Stored records

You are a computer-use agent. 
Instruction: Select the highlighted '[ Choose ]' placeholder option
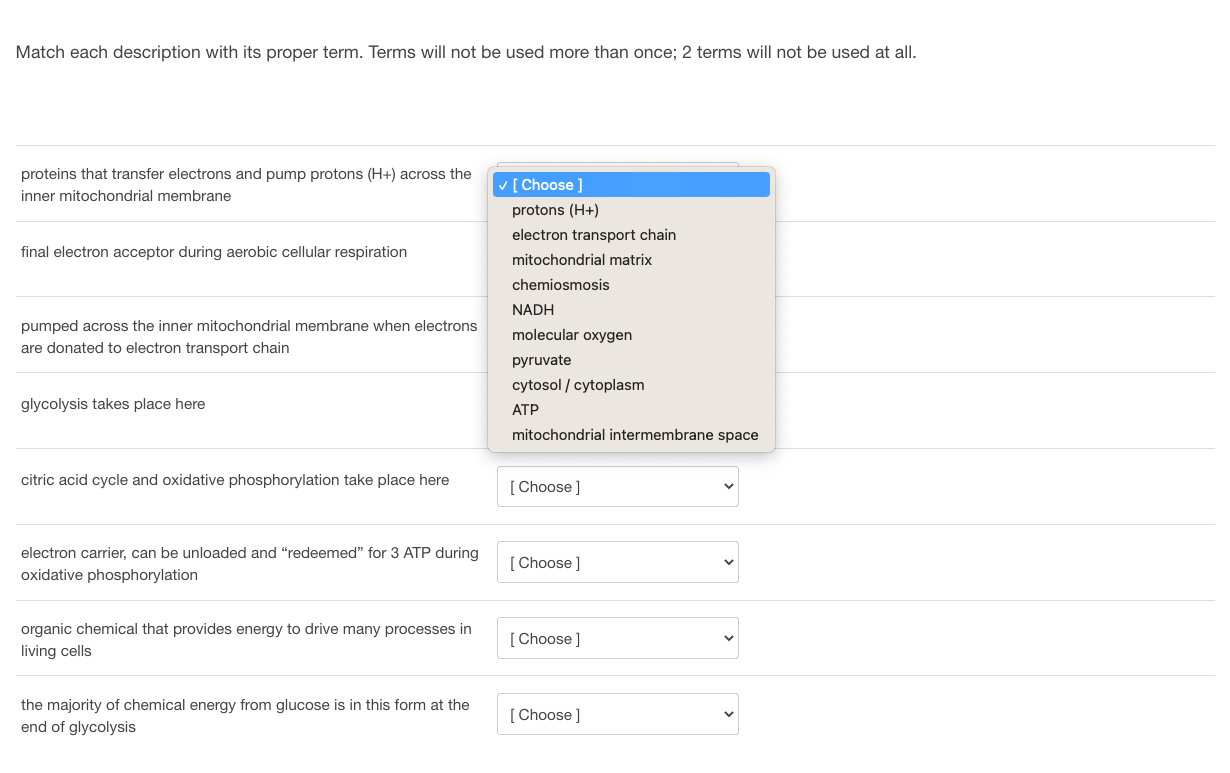pyautogui.click(x=631, y=185)
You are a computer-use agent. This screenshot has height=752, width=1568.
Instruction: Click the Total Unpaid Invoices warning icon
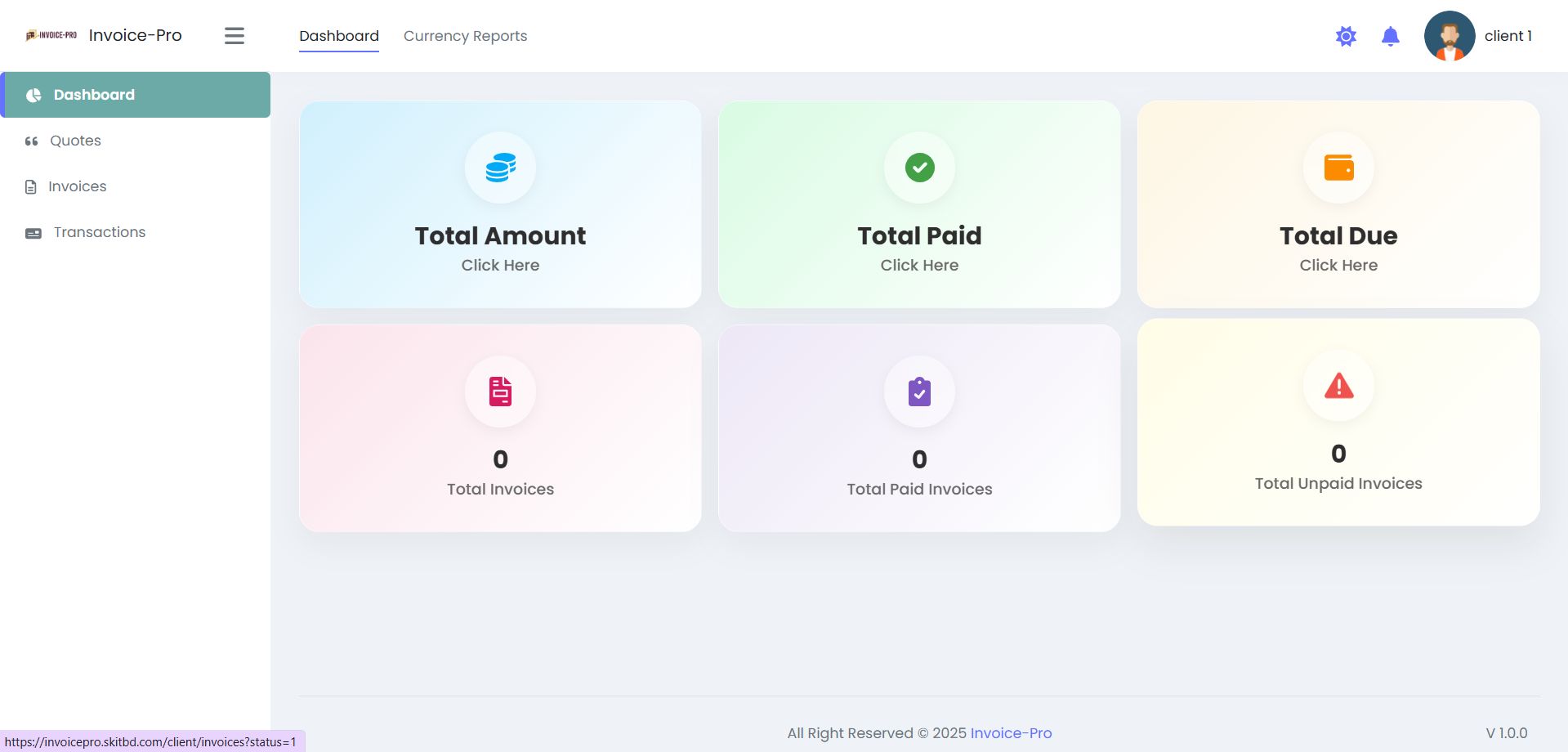click(1338, 386)
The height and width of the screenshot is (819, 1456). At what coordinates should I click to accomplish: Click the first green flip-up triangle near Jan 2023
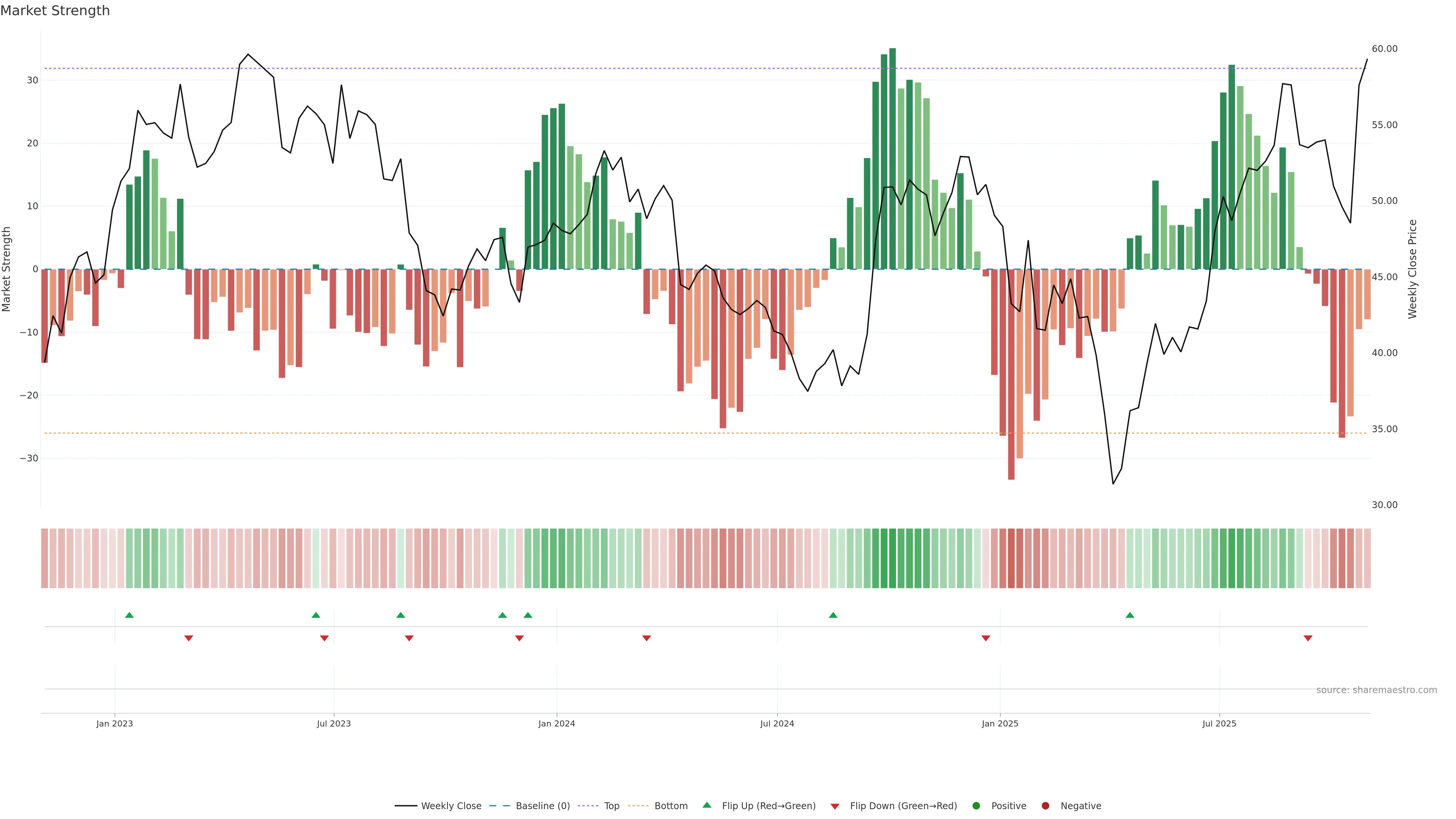click(x=129, y=615)
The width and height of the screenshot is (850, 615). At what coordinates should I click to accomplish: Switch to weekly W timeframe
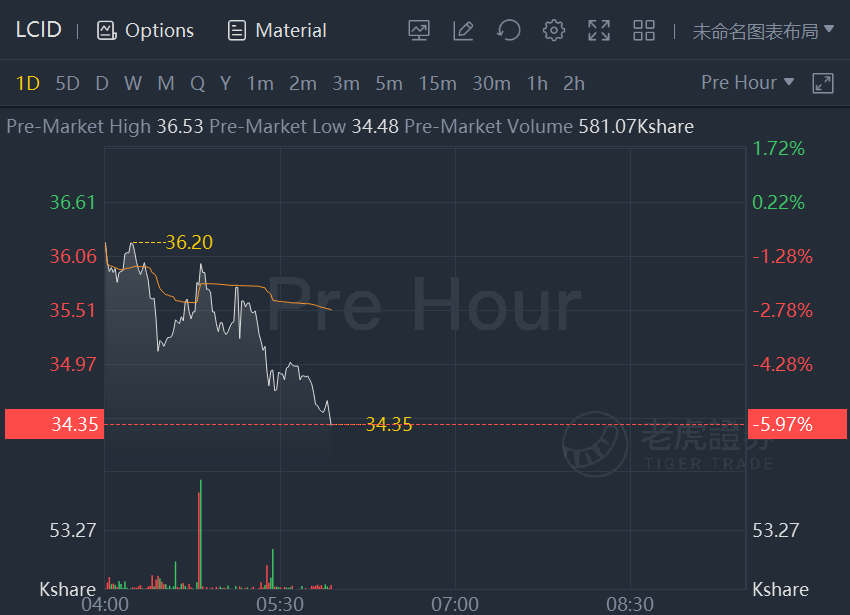pyautogui.click(x=133, y=84)
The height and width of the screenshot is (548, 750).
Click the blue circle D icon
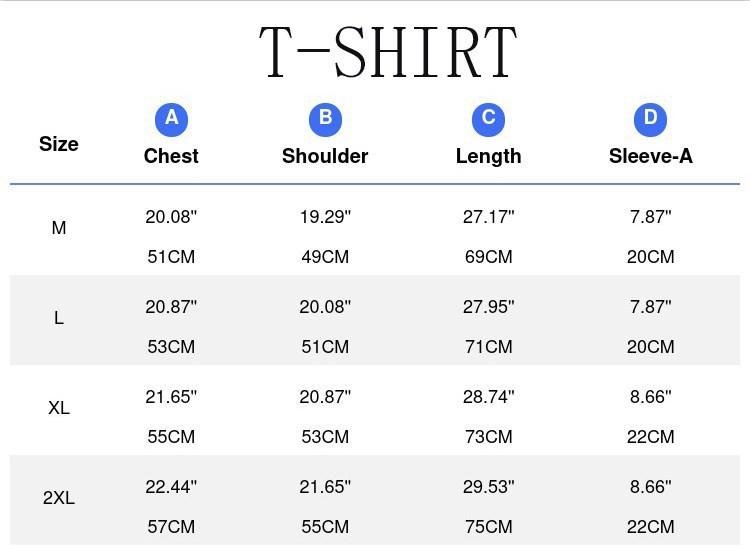click(650, 119)
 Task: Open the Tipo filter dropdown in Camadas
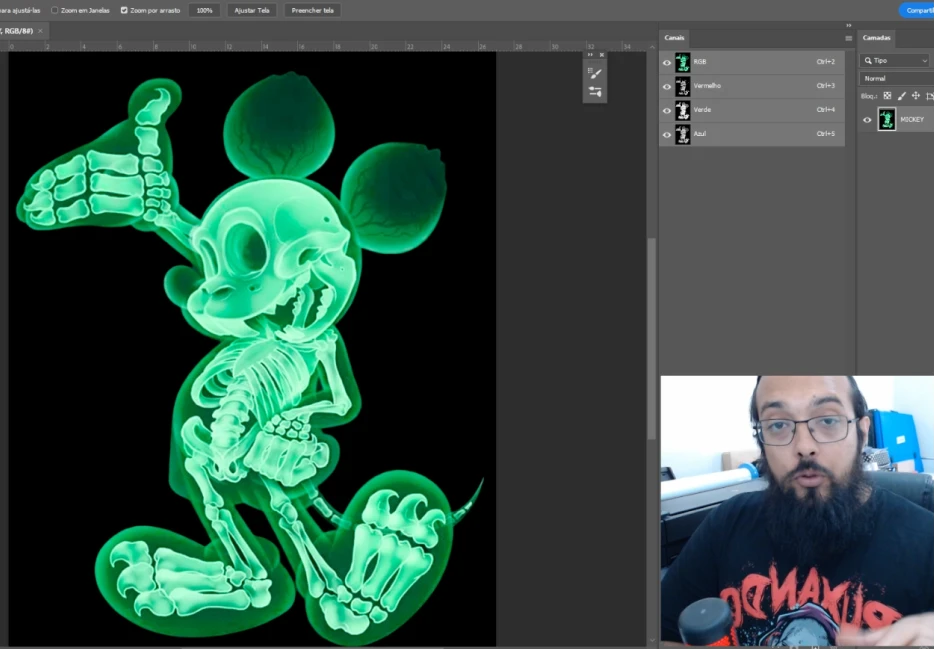(x=924, y=61)
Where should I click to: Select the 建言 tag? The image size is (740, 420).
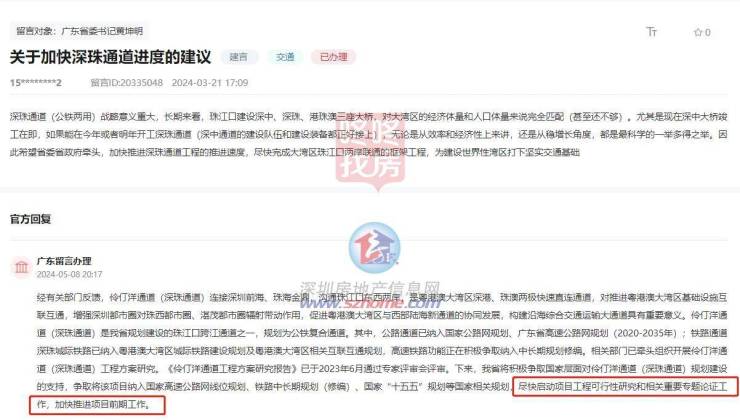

» **WHAT NEEDS TO BE DONE**: Write out the rows again, beginning at the line that has "You are a computer-use agent. This" and stopping after the line with "click(x=129, y=615)", substituting "image" for every "screenshot" and changing nothing else. Leave the pictures out.

» **OUTPUT OF THE EXERCISE**:
You are a computer-use agent. This image has height=752, width=1568.
Instruction: Click the Total Unpaid Invoices warning icon
click(1338, 386)
The height and width of the image is (819, 1456). At what coordinates should I click to accomplish: Click the first green flip-up triangle near Jan 2023
click(x=129, y=615)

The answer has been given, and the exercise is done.